### WHAT IS EXPECTED
Please show each line of the records below that contains the word "agent".

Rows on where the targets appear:
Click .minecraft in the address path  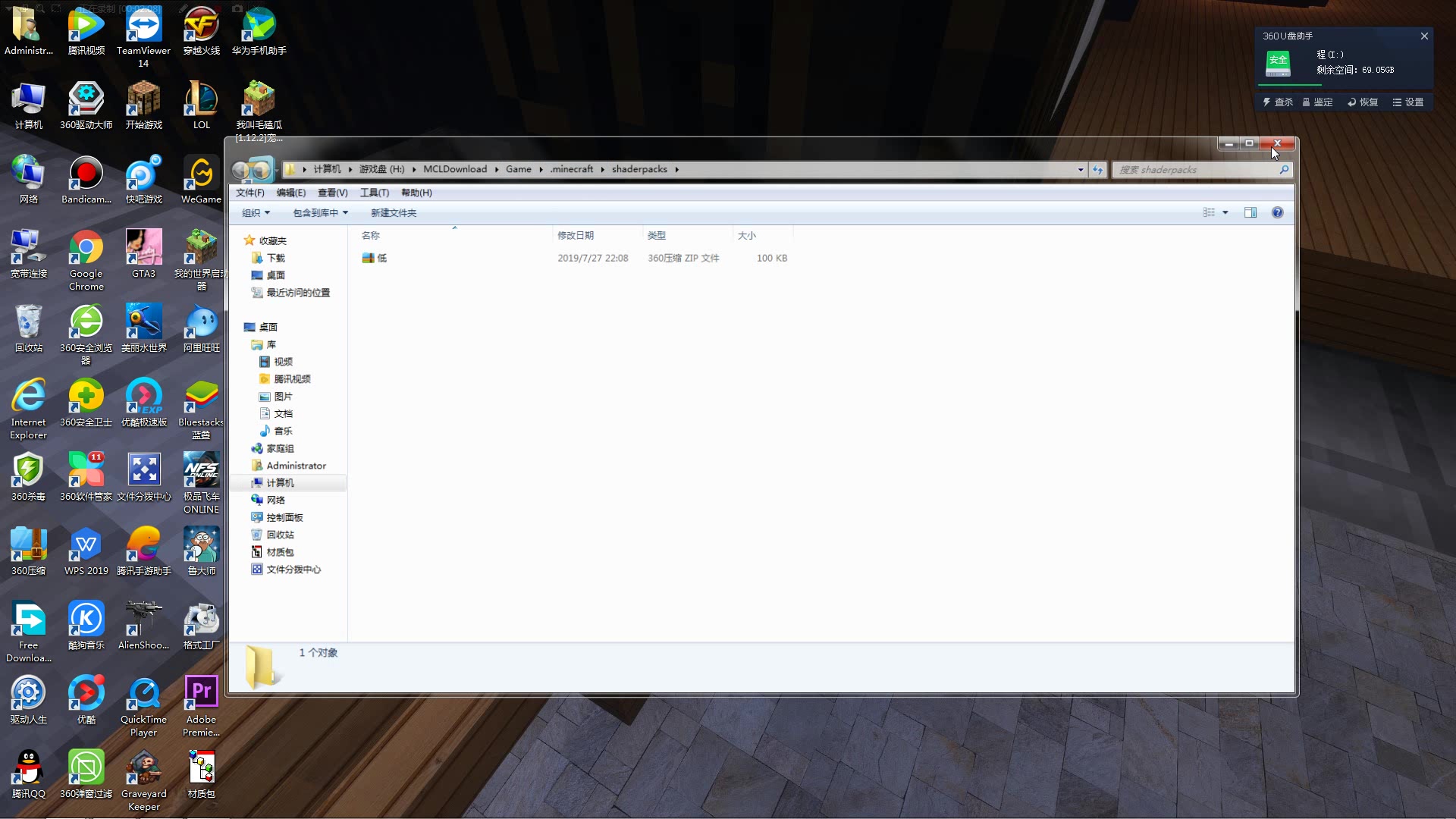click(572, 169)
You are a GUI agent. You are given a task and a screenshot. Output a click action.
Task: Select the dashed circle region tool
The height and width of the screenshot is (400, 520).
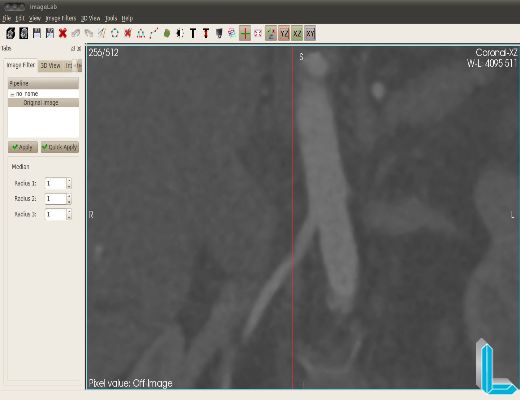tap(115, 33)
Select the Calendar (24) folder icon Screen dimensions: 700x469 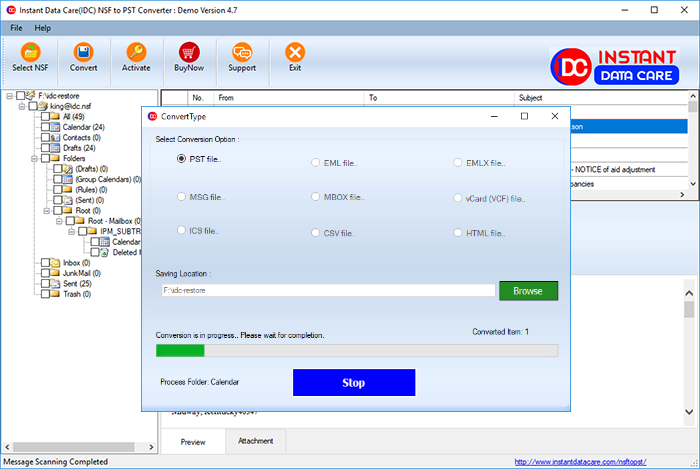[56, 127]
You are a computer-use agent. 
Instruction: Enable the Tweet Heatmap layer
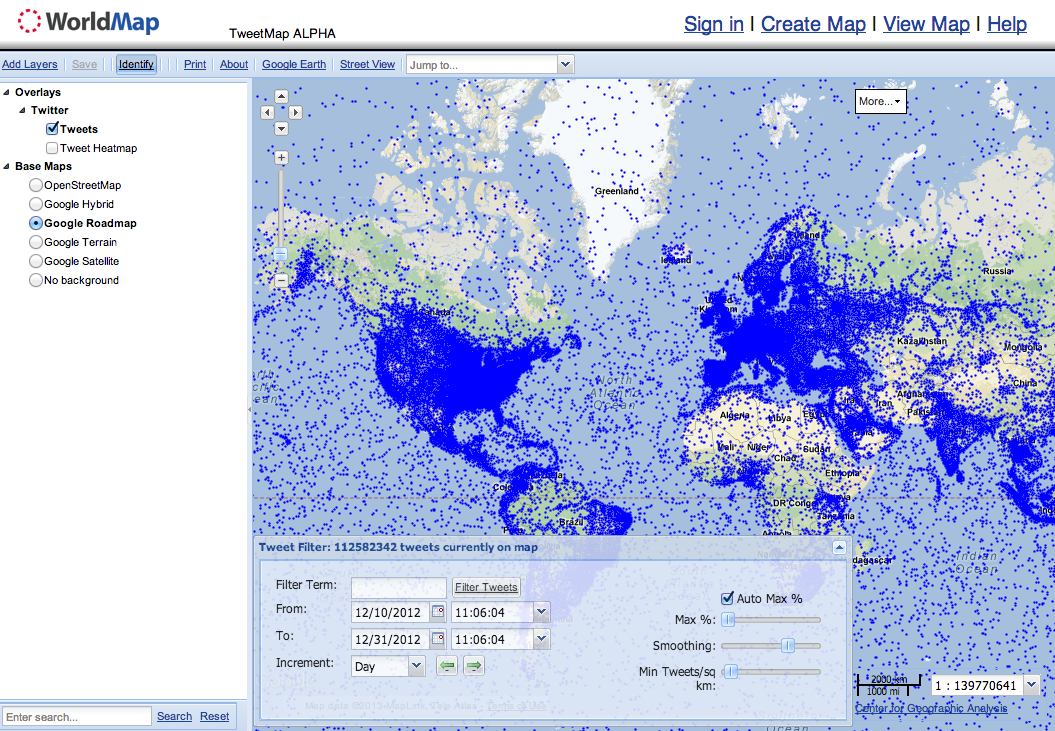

### ANSWER TO THE EXERCISE
You are a GUI agent. You are given a task and a screenshot. Output a click action.
You are a computer-use agent. 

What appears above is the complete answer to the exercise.